It was with these words that I was pulled us short during a conversation with someone who has been diagnosed with, and locked up, a mental health issue.
We were talking about a mutual acquaintance who also has troubles, trials and issues as a result if their mental health situation and they, like many suffer from the ebb and flow of the well-being and stable tides. I made the comment that they were often visibly 'not in a good place' and received a broadside as I was told that whilst mental state was something that wavered it was not the aforementioned passport to madness and neither was it something that granted the right to behave badly or be treaded badly either!
Intrigued I asked them to continue, and goodness me - they did!
'There are days when it just goes wrong and you need people to understand that you need a bit if slack - a smile and bit of encouragement. This says, 'You're human and you're valued, lived, respected and most of all - valid. After all, who wants to be an 'in valid'? There are days when it takes all your energy to leave the house but if you don't then the next day gets harder and the day after harder still until they break down the door and take you to the morgue!'
They went on to tell me how, in their opinion, Mental illness is not permission to behave badly and those who do yet don't have to (for some apparently choose to make it what they choose along with the forced) do others who are mentally ill a great disservice.
If you break a leg then you have to get it mended. If when the break is healed you continue to limp then you limp - that's a fact of life. The same goes for broken minds,
Some days the leg will hurt and you'll limp more - could be you've done too much the day before I ruts cold or damp or so etching - it's the same with a broken mind!
But some people like to make the limp more pronounced and other try hard to look normal. So e will be victims and others will be sufferers, but not even they know which they are sometimes and so we treat the limpets with respect, give them love, support and care.
But not indulgence and that's the problem because the system is over stretched and useless at times and people just see the limp and not the person the broken limb (leg, brain, heart, etc.) is attached to. They become a client or a bloody nuisance - a scrounged or a naughty child who lives to their own desires and dances to their own tunes and uses the limp as the excuse if challenged. But we have control, not always complete but we we do have it most of the time, and so we should live in that reality - not the fiction some choose to pretend is real, not the fiction that the attitudes of those without limps would have you believe consists of 'Pulling yourself together or cheering up,' would bring.
Mental health is like having legs. Some walk without a limp, some with a slight limp, others have days when it is worse and they can hardly walk - some need sticks or wheelchairs every day. The question is:
Do you know that person you see limping?
Do you know their story?
Do you know their needs?
Do you call yourself a Christian?
If you do and you've said 'No' to the first three questions then you need to ask yourself what being a Christian is - because you don't only have a choice as to how you behave and act but you also have commandments and instructions to guide you:
'If anyone has the means to bring relief and sees someone in need but has no pity on them, how can the love of God be in the? How can they call themselves Christian?
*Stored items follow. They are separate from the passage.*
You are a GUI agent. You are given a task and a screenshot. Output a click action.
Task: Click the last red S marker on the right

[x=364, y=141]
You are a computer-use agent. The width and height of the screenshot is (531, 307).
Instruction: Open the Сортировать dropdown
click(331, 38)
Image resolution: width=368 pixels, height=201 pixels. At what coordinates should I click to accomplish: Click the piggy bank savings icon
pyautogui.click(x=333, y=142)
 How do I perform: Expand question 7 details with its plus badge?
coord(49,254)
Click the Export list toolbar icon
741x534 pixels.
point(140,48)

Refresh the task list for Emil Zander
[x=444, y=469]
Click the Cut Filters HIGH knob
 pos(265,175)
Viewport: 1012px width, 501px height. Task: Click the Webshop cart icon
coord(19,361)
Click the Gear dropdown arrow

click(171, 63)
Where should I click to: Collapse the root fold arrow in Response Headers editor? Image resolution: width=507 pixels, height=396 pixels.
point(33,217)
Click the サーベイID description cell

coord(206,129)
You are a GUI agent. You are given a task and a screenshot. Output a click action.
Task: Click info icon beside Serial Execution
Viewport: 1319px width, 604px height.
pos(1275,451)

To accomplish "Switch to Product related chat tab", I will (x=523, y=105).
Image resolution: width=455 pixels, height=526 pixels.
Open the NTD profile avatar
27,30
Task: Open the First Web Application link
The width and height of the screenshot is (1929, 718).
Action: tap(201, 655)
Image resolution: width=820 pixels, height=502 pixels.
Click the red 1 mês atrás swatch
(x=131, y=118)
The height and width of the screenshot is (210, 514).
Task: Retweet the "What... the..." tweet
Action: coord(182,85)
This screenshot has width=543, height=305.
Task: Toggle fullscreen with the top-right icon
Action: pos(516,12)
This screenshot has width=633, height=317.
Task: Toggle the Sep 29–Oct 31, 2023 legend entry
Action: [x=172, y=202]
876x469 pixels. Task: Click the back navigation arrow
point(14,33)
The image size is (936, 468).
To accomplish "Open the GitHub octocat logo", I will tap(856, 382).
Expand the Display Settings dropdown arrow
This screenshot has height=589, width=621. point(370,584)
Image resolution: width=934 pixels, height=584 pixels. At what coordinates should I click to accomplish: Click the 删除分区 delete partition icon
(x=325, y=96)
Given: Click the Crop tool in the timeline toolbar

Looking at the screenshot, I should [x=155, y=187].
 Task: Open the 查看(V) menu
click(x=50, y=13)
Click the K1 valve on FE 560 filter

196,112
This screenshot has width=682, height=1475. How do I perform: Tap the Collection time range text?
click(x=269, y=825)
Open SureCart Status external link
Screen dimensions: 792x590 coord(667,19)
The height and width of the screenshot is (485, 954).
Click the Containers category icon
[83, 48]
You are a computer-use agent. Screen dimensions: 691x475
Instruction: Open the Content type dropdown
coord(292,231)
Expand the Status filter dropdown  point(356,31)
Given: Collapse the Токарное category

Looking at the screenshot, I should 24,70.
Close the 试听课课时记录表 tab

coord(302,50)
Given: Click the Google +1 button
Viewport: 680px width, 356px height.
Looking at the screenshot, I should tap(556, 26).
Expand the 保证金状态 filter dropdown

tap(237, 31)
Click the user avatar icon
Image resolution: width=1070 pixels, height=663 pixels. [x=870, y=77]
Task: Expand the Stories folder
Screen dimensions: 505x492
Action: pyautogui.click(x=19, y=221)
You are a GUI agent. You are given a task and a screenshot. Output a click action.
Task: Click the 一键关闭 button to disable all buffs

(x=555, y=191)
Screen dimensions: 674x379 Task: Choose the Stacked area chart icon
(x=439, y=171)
Dear children, let us not love with words or tongue but with actions and in truth.'
1 John 3:17-18
I was going to post this on World Mental Health day but reasons: pastoral and personal meant it was better left for another time. Please think about the words and he call within it it to challenge who, how and what is true about you.
Please pray for those with limps and for those who care for them.
Please pray for churches with open doors, arms and hearts.
Please act for justice and support for those who continue with their limps today.